Excerto do acórdão:
------------------------------------------------
Acórdão nº 07S2881 de Supremo Tribunal de Justiça (Portugal), 17 de Outubro de 2007
Magistrado Responsável | BRAVO SERRA |
Data da Resolução | 17 de Outubro de 2007 |
Emissor | Supremo Tribunal de Justiça (Portugal) |
Acordam no Supremo Tribunal de Justiça: I1.
No Tribunal do Trabalho de Lamego intentou AA contra o Estado Português acção de processo comum solicitando a condenação do réu a pagar-lhe, a título de trabalho extraordinário prestado em dias normais de trabalho, horas nocturnas e em dias de descanso, € 82.257,80 relativamente aos anos de 1983 a 1995, inclusive, o que se viesse a liquidar em execução de sentença relativamente aos anos de 1968 a 1982, inclusive, e juros.
Sustentou, em síntese: - - que foi «funcionária» do Instituto de Acção Social (posteriormente designado por Instituto de Apoio Sócio-Educativo e Instituto dos Assuntos Sociais da Educação) por via de um contrato de trabalho celebrado em Agosto de 1968, prestando trabalho, primeiramente, no Centro de Alojamento para Estudantes - Masculino e, a partir de 1989, na Residência para Estudantes - Feminina, ambos em Peso da Régua, Centros esses integrados na denominada rede Nacional de Residências para Estudantes, que funcionava no âmbito daquele Instituto, dependente do Ministério da Educação; - que iniciou as suas funções como auxiliar de ecónoma, prestando-as até Março de 1987, passando à categoria de assistente de acção educativa de 2ª, que manteve até à sua aposentação, ocorrida no termo do ano de 1995 e comunicada à autora em 4 de Março de 1996, sendo, por inerência ao exercício daquelas funções, obrigada a permanecer durante a noite nas Residências, prestando serviço desde as 7 horas e 30 minutos até às 23 horas de cada dia, só lhe sendo concedido um dia de descanso semanal e nunca tendo gozado os catorze feriados anuais; - que nunca lhe foram pagas horas extraordinárias, como também não foi pago o trabalho nocturno e o trabalho desempenhado em dias de descanso - quarenta e oito anuais -.
Contestou o réu, excepcionando também a prescrição dos créditos laborais e impugnando o aduzido na petição inicial.
------------------------------------------------
Excerto de dados:
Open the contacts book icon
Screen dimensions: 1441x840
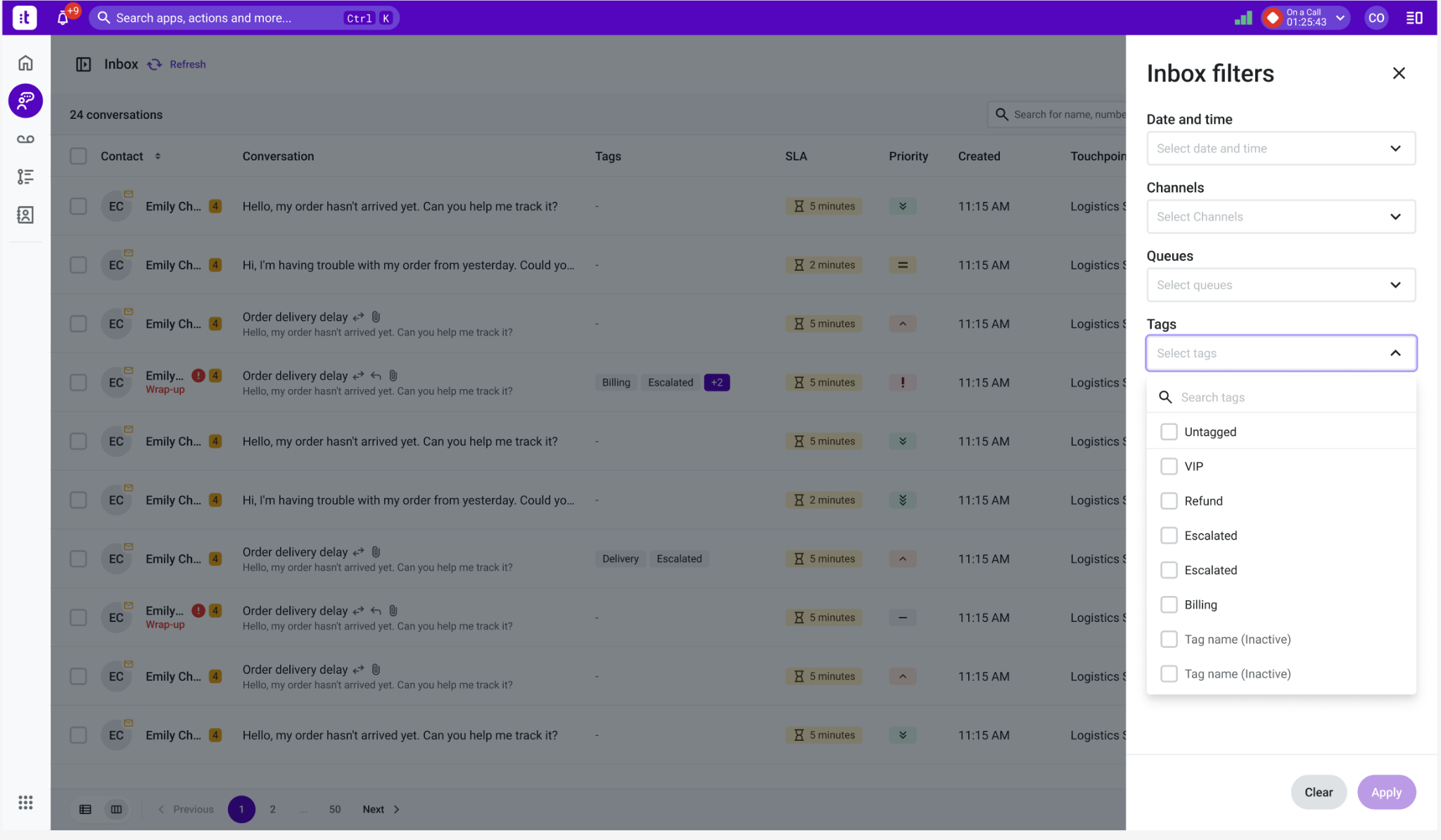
------------------------------------------------
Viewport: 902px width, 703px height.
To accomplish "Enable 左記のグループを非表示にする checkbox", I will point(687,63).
------------------------------------------------
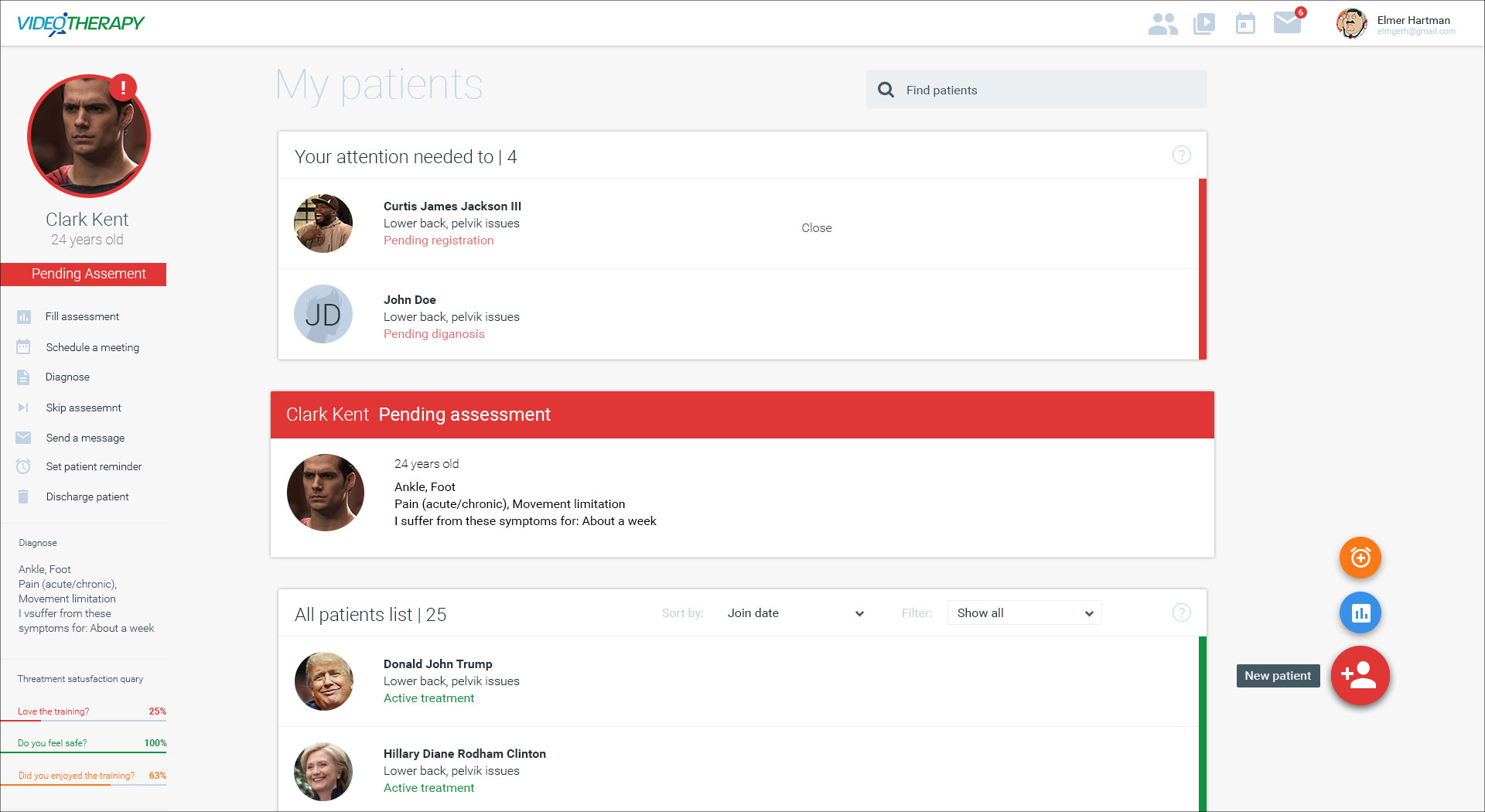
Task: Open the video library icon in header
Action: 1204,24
------------------------------------------------
Instrução dada A:
Traduza para inglês a seguinte frase do acórdão: "Contestou o réu, excepcionando também a prescrição dos créditos laborais e impugnando o aduzido na petição inicial."
Instrução dada B:
Disponha como lista JSON de strings, uma por linha e sem linhas em branco, apenas o trecho das linhas de dados que vai da linha que contém "Open the contacts book icon" até a linha que contém "Screen dimensions: 1441x840", ambas incluídas.
O acórdão e as linhas são materiais independentes entre si.

Solução escrita A:
The defendant contested the action, also raising the statute of limitations on the labor claims as a defense and disputing what was alleged in the initial complaint.

Solução escrita B:
[
  "Open the contacts book icon",
  "Screen dimensions: 1441x840"
]